それでも、生まれた瞬間から死を考えるものはいない。そればかりか、普通に生活していたら、なかなか考えることはないだろう。老いて迫りくる死を自覚するか、病気を患うか、事故で生死をさまようか、身近な人が亡くなるか……そうでもしない限り、なかなか人は死を自覚しない。人生は死に向かって、歩んでいっているというのに。死は平等に、いつ何時訪れるかもわからないというのに。

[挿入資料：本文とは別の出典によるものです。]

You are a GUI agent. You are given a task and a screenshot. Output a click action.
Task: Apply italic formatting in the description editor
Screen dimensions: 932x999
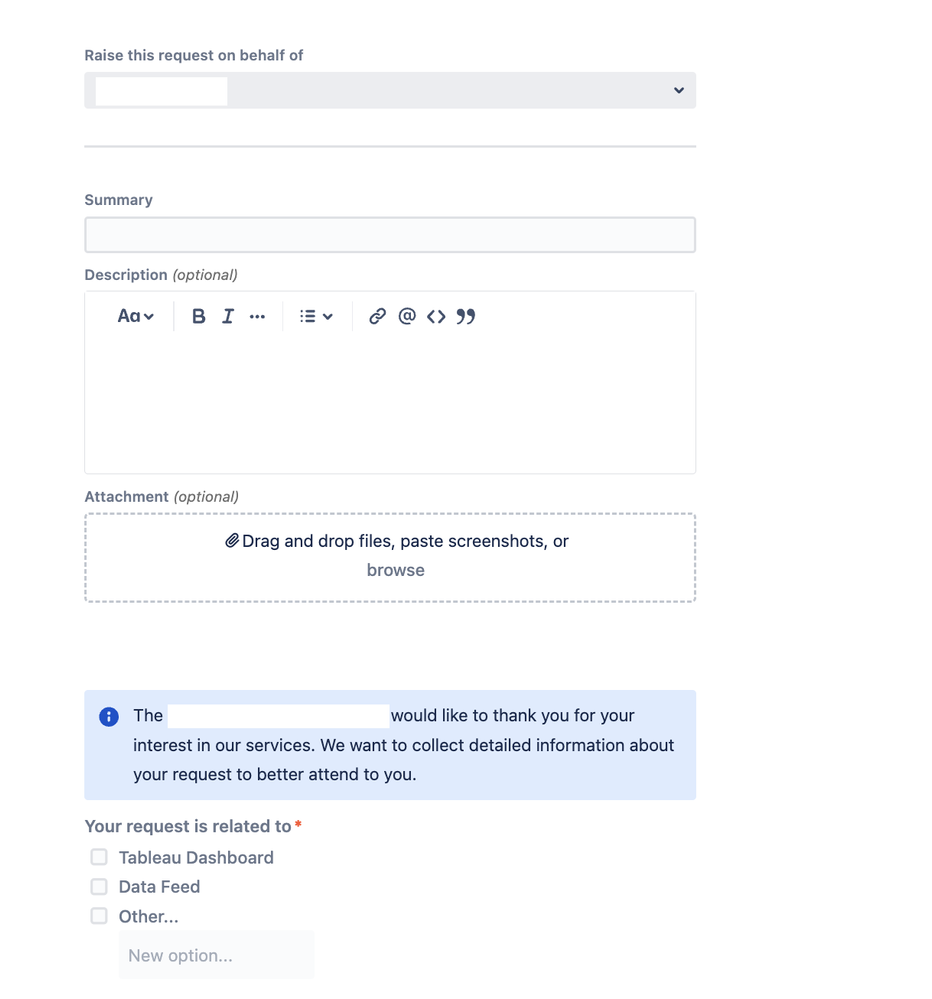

このように、常に死を考えながら生きるのはあまりにも味気ない。きっと、死を感じ死に怯えていては、楽しめるものも楽しめないだろう。だから人は死について考えないようにするし、また遠ざける。それは自然なことであり、当然のことだ。
それでもやはり忘れないでほしいのだ。
死はいつも、あなたのそばにいるということを……
※ ※ ※
「……お~い。お~い、聞いてるか?結?」
「えっ……?」
窓の外をじっと見ていた少女が、驚いたように振り返った。そして本当に自分が呼ばれたのか、不安そうな顔で向かいに座る親友の顔を見る。それを見た親友は、苦笑いを浮かべながら言う。
「何か悩みでもあるのか?窓の外なんかじっと見て。しかも梅雨の時期で今日も雨だ。見ているだけで気が滅入ってしまう」
「……違うの、明日香。ただ、雨、止まないなって思って……」
最初のコメントを投稿しよう!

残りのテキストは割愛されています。